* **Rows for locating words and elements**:
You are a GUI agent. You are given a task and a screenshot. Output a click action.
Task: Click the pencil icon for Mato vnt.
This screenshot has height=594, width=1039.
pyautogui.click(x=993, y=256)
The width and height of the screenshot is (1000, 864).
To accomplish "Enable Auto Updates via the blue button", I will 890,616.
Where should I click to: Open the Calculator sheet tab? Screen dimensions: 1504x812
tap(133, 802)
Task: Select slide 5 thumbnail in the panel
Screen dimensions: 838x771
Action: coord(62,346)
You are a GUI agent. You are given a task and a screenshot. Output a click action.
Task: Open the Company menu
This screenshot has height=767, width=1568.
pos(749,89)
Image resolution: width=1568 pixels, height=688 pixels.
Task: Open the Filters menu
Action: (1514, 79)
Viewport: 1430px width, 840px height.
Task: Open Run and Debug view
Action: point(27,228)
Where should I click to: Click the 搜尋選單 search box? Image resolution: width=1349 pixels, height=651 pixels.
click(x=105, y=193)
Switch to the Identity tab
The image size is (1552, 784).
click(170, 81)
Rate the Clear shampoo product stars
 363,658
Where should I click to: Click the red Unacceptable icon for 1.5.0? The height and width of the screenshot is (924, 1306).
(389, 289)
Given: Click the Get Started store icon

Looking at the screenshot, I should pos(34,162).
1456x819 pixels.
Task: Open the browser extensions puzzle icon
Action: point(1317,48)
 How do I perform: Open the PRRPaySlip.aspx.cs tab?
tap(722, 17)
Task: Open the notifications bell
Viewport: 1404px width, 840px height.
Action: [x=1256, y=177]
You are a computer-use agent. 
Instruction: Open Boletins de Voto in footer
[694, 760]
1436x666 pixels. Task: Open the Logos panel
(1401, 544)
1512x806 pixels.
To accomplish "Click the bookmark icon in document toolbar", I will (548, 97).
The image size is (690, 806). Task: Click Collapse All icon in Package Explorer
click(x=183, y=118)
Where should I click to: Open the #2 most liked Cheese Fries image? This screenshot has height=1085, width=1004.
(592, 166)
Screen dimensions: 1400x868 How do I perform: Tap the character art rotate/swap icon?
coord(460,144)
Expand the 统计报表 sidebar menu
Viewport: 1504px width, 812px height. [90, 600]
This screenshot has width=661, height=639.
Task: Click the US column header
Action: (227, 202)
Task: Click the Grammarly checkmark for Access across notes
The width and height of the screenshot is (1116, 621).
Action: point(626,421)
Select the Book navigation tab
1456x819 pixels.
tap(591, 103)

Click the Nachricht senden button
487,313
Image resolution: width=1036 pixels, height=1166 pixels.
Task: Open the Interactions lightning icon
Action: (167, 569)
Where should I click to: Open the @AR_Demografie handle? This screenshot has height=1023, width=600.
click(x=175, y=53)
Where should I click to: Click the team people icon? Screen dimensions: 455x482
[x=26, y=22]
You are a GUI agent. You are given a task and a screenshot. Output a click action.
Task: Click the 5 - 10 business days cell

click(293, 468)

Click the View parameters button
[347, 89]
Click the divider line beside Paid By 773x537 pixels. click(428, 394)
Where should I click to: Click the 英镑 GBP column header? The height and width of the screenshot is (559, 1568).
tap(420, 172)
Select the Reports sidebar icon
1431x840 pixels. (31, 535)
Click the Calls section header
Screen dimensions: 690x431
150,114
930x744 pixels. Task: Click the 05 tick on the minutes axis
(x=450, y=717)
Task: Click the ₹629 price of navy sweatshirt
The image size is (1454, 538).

* **TASK TO CARRY OUT**: Rewrite every line of the rows above as a Markdown table with the columns Row and Line. Number each line in the Row column, and leave out blank lines.

* **SOLVED EXERCISE**:
| Row | Line |
|---|---|
| 1 | You are a GUI agent. You are given a task and a screenshot. Output a click action. |
| 2 | Task: Click the pencil icon for Mato vnt. |
| 3 | This screenshot has height=594, width=1039. |
| 4 | pyautogui.click(x=993, y=256) |
| 5 | The width and height of the screenshot is (1000, 864). |
| 6 | To accomplish "Enable Auto Updates via the blue button", I will 890,616. |
| 7 | Where should I click to: Open the Calculator sheet tab? Screen dimensions: 1504x812 |
| 8 | tap(133, 802) |
| 9 | Task: Select slide 5 thumbnail in the panel |
| 10 | Screen dimensions: 838x771 |
| 11 | Action: coord(62,346) |
| 12 | You are a GUI agent. You are given a task and a screenshot. Output a click action. |
| 13 | Task: Open the Company menu |
| 14 | This screenshot has height=767, width=1568. |
| 15 | pos(749,89) |
| 16 | Image resolution: width=1568 pixels, height=688 pixels. |
| 17 | Task: Open the Filters menu |
| 18 | Action: (1514, 79) |
| 19 | Viewport: 1430px width, 840px height. |
| 20 | Task: Open Run and Debug view |
| 21 | Action: point(27,228) |
| 22 | Where should I click to: Click the 搜尋選單 search box? Image resolution: width=1349 pixels, height=651 pixels. |
| 23 | click(x=105, y=193) |
| 24 | Switch to the Identity tab |
| 25 | The image size is (1552, 784). |
| 26 | click(170, 81) |
| 27 | Rate the Clear shampoo product stars |
| 28 |  363,658 |
| 29 | Where should I click to: Click the red Unacceptable icon for 1.5.0? The height and width of the screenshot is (924, 1306). |
| 30 | (389, 289) |
| 31 | Given: Click the Get Started store icon |
| 32 | Looking at the screenshot, I should pos(34,162). |
| 33 | 1456x819 pixels. |
| 34 | Task: Open the browser extensions puzzle icon |
| 35 | Action: point(1317,48) |
| 36 |  How do I perform: Open the PRRPaySlip.aspx.cs tab? |
| 37 | tap(722, 17) |
| 38 | Task: Open the notifications bell |
| 39 | Viewport: 1404px width, 840px height. |
| 40 | Action: [x=1256, y=177] |
| 41 | You are a computer-use agent.  |
| 42 | Instruction: Open Boletins de Voto in footer |
| 43 | [694, 760] |
| 44 | 1436x666 pixels. Task: Open the Logos panel |
| 45 | (1401, 544) |
| 46 | 1512x806 pixels. |
| 47 | To accomplish "Click the bookmark icon in document toolbar", I will (548, 97). |
| 48 | The image size is (690, 806). Task: Click Collapse All icon in Package Explorer |
| 49 | click(x=183, y=118) |
| 50 | Where should I click to: Open the #2 most liked Cheese Fries image? This screenshot has height=1085, width=1004. |
| 51 | (592, 166) |
| 52 | Screen dimensions: 1400x868 How do I perform: Tap the character art rotate/swap icon? |
| 53 | coord(460,144) |
| 54 | Expand the 统计报表 sidebar menu |
| 55 | Viewport: 1504px width, 812px height. [90, 600] |
| 56 | This screenshot has width=661, height=639. |
| 57 | Task: Click the US column header |
| 58 | Action: (227, 202) |
| 59 | Task: Click the Grammarly checkmark for Access across notes |
| 60 | The width and height of the screenshot is (1116, 621). |
| 61 | Action: point(626,421) |
| 62 | Select the Book navigation tab |
| 63 | 1456x819 pixels. |
| 64 | tap(591, 103) |
| 65 | Click the Nachricht senden button |
| 66 | 487,313 |
| 67 | Image resolution: width=1036 pixels, height=1166 pixels. |
| 68 | Task: Open the Interactions lightning icon |
| 69 | Action: (167, 569) |
| 70 | Where should I click to: Open the @AR_Demografie handle? This screenshot has height=1023, width=600. |
| 71 | click(x=175, y=53) |
| 72 | Where should I click to: Click the team people icon? Screen dimensions: 455x482 |
| 73 | [x=26, y=22] |
| 74 | You are a GUI agent. You are given a task and a screenshot. Output a click action. |
| 75 | Task: Click the 5 - 10 business days cell |
| 76 | click(293, 468) |
| 77 | Click the View parameters button |
| 78 | [347, 89] |
| 79 | Click the divider line beside Paid By 773x537 pixels. click(428, 394) |
| 80 | Where should I click to: Click the 英镑 GBP column header? The height and width of the screenshot is (559, 1568). |
| 81 | tap(420, 172) |
| 82 | Select the Reports sidebar icon |
| 83 | 1431x840 pixels. (31, 535) |
| 84 | Click the Calls section header |
| 85 | Screen dimensions: 690x431 |
| 86 | 150,114 |
| 87 | 930x744 pixels. Task: Click the 05 tick on the minutes axis |
| 88 | (x=450, y=717) |
| 89 | Task: Click the ₹629 price of navy sweatshirt |
| 90 | The image size is (1454, 538). |